(Exercise details)
A word-for-word copy of the records below is required.

──────── Input data ────────

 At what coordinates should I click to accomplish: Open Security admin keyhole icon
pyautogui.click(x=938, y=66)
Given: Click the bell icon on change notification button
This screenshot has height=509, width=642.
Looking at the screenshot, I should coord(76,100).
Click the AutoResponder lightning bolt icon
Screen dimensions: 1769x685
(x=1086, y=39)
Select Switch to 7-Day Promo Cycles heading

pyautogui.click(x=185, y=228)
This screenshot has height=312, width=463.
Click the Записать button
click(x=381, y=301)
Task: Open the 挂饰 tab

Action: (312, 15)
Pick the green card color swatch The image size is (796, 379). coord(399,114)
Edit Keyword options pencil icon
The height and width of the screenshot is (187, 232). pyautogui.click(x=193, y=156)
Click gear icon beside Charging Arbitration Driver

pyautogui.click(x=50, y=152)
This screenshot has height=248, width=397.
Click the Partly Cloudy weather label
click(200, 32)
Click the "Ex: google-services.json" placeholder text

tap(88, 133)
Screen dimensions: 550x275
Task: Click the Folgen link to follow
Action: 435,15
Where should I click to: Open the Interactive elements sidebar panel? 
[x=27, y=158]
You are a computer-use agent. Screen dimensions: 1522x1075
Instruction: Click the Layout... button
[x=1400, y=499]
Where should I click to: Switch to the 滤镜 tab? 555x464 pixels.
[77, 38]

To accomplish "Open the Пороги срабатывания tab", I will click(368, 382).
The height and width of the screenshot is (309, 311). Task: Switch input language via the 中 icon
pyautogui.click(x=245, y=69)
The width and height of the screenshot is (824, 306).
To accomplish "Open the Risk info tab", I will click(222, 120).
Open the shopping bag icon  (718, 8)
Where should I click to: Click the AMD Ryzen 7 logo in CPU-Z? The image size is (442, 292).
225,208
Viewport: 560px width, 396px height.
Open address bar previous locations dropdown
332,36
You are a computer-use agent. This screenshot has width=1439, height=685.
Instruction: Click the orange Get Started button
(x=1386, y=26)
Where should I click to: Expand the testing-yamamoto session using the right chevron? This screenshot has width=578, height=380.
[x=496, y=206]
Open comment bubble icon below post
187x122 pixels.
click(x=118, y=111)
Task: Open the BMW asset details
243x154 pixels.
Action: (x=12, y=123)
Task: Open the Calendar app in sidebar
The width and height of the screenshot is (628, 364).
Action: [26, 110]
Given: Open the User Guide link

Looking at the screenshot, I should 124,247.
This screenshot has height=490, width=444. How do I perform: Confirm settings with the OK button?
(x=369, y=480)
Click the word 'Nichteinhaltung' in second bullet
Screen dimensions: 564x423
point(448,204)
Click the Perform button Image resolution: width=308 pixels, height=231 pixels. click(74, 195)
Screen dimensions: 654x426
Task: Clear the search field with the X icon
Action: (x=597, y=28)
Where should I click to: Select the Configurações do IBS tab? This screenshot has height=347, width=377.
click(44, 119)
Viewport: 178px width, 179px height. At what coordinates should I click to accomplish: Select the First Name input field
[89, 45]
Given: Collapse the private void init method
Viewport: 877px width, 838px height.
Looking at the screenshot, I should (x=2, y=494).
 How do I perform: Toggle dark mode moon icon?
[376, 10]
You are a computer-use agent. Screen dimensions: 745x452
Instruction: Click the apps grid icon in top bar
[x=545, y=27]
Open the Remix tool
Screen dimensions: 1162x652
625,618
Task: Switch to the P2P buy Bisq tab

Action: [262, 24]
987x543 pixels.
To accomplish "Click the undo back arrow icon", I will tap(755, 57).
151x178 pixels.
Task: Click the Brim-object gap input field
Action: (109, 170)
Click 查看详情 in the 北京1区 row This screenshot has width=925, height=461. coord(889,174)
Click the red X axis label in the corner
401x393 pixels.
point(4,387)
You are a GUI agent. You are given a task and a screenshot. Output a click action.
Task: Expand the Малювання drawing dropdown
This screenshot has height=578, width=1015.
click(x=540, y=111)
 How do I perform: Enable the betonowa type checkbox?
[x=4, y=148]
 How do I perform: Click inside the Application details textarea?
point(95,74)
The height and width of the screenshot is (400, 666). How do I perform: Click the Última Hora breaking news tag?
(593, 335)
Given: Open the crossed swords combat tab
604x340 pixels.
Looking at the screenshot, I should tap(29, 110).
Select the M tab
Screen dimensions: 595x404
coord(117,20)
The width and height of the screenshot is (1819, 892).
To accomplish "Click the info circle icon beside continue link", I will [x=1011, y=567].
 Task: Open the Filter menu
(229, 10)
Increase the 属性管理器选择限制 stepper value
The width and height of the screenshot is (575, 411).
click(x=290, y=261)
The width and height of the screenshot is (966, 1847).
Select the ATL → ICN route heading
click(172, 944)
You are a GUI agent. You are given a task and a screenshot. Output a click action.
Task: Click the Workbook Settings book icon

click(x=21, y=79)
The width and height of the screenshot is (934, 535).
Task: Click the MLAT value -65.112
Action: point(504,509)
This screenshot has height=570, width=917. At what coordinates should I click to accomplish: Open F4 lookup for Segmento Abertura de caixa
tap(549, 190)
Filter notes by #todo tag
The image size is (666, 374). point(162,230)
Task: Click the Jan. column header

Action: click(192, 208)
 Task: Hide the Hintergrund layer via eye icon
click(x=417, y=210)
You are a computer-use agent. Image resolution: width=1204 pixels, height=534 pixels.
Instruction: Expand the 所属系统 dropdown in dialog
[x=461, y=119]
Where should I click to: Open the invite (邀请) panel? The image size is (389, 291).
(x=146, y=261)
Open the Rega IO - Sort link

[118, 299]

────────

(Completed task)
 At what coordinates should I click to accomplish: Open Security admin keyhole icon
pyautogui.click(x=938, y=66)
Given: Click the bell icon on change notification button
This screenshot has height=509, width=642.
Looking at the screenshot, I should coord(76,100).
Click the AutoResponder lightning bolt icon
Screen dimensions: 1769x685
(x=1086, y=39)
Select Switch to 7-Day Promo Cycles heading

pyautogui.click(x=185, y=228)
This screenshot has height=312, width=463.
Click the Записать button
click(x=381, y=301)
Task: Open the 挂饰 tab

Action: (312, 15)
Pick the green card color swatch The image size is (796, 379). coord(399,114)
Edit Keyword options pencil icon
The height and width of the screenshot is (187, 232). pyautogui.click(x=193, y=156)
Click gear icon beside Charging Arbitration Driver

pyautogui.click(x=50, y=152)
This screenshot has height=248, width=397.
Click the Partly Cloudy weather label
click(200, 32)
Click the "Ex: google-services.json" placeholder text

tap(88, 133)
Screen dimensions: 550x275
Task: Click the Folgen link to follow
Action: 435,15
Where should I click to: Open the Interactive elements sidebar panel? 
[x=27, y=158]
You are a computer-use agent. Screen dimensions: 1522x1075
Instruction: Click the Layout... button
[x=1400, y=499]
Where should I click to: Switch to the 滤镜 tab? 555x464 pixels.
[77, 38]

To accomplish "Open the Пороги срабатывания tab", I will click(368, 382).
The height and width of the screenshot is (309, 311). Task: Switch input language via the 中 icon
pyautogui.click(x=245, y=69)
The width and height of the screenshot is (824, 306).
To accomplish "Open the Risk info tab", I will click(222, 120).
Open the shopping bag icon  (718, 8)
Where should I click to: Click the AMD Ryzen 7 logo in CPU-Z? The image size is (442, 292).
225,208
Viewport: 560px width, 396px height.
Open address bar previous locations dropdown
332,36
You are a computer-use agent. This screenshot has width=1439, height=685.
Instruction: Click the orange Get Started button
(x=1386, y=26)
Where should I click to: Expand the testing-yamamoto session using the right chevron? This screenshot has width=578, height=380.
[x=496, y=206]
Open comment bubble icon below post
187x122 pixels.
click(x=118, y=111)
Task: Open the BMW asset details
243x154 pixels.
Action: (x=12, y=123)
Task: Open the Calendar app in sidebar
The width and height of the screenshot is (628, 364).
Action: [26, 110]
Given: Open the User Guide link

Looking at the screenshot, I should 124,247.
This screenshot has height=490, width=444. How do I perform: Confirm settings with the OK button?
(x=369, y=480)
Click the word 'Nichteinhaltung' in second bullet
Screen dimensions: 564x423
point(448,204)
Click the Perform button Image resolution: width=308 pixels, height=231 pixels. click(74, 195)
Screen dimensions: 654x426
Task: Clear the search field with the X icon
Action: (x=597, y=28)
Where should I click to: Select the Configurações do IBS tab? This screenshot has height=347, width=377.
click(44, 119)
Viewport: 178px width, 179px height. At what coordinates should I click to accomplish: Select the First Name input field
[89, 45]
Given: Collapse the private void init method
Viewport: 877px width, 838px height.
Looking at the screenshot, I should (x=2, y=494).
 How do I perform: Toggle dark mode moon icon?
[376, 10]
You are a computer-use agent. Screen dimensions: 745x452
Instruction: Click the apps grid icon in top bar
[x=545, y=27]
Open the Remix tool
Screen dimensions: 1162x652
625,618
Task: Switch to the P2P buy Bisq tab

Action: [262, 24]
987x543 pixels.
To accomplish "Click the undo back arrow icon", I will tap(755, 57).
151x178 pixels.
Task: Click the Brim-object gap input field
Action: (109, 170)
Click 查看详情 in the 北京1区 row This screenshot has width=925, height=461. coord(889,174)
Click the red X axis label in the corner
401x393 pixels.
point(4,387)
You are a GUI agent. You are given a task and a screenshot. Output a click action.
Task: Expand the Малювання drawing dropdown
This screenshot has height=578, width=1015.
click(x=540, y=111)
 How do I perform: Enable the betonowa type checkbox?
[x=4, y=148]
 How do I perform: Click inside the Application details textarea?
point(95,74)
The height and width of the screenshot is (400, 666). How do I perform: Click the Última Hora breaking news tag?
(593, 335)
Given: Open the crossed swords combat tab
604x340 pixels.
Looking at the screenshot, I should tap(29, 110).
Select the M tab
Screen dimensions: 595x404
coord(117,20)
The width and height of the screenshot is (1819, 892).
To accomplish "Click the info circle icon beside continue link", I will [x=1011, y=567].
 Task: Open the Filter menu
(229, 10)
Increase the 属性管理器选择限制 stepper value
The width and height of the screenshot is (575, 411).
click(x=290, y=261)
The width and height of the screenshot is (966, 1847).
Select the ATL → ICN route heading
click(172, 944)
You are a GUI agent. You are given a task and a screenshot. Output a click action.
Task: Click the Workbook Settings book icon

click(x=21, y=79)
The width and height of the screenshot is (934, 535).
Task: Click the MLAT value -65.112
Action: point(504,509)
This screenshot has height=570, width=917. At what coordinates should I click to accomplish: Open F4 lookup for Segmento Abertura de caixa
tap(549, 190)
Filter notes by #todo tag
The image size is (666, 374). point(162,230)
Task: Click the Jan. column header

Action: click(192, 208)
 Task: Hide the Hintergrund layer via eye icon
click(x=417, y=210)
You are a computer-use agent. Image resolution: width=1204 pixels, height=534 pixels.
Instruction: Expand the 所属系统 dropdown in dialog
[x=461, y=119]
Where should I click to: Open the invite (邀请) panel? The image size is (389, 291).
(x=146, y=261)
Open the Rega IO - Sort link

[118, 299]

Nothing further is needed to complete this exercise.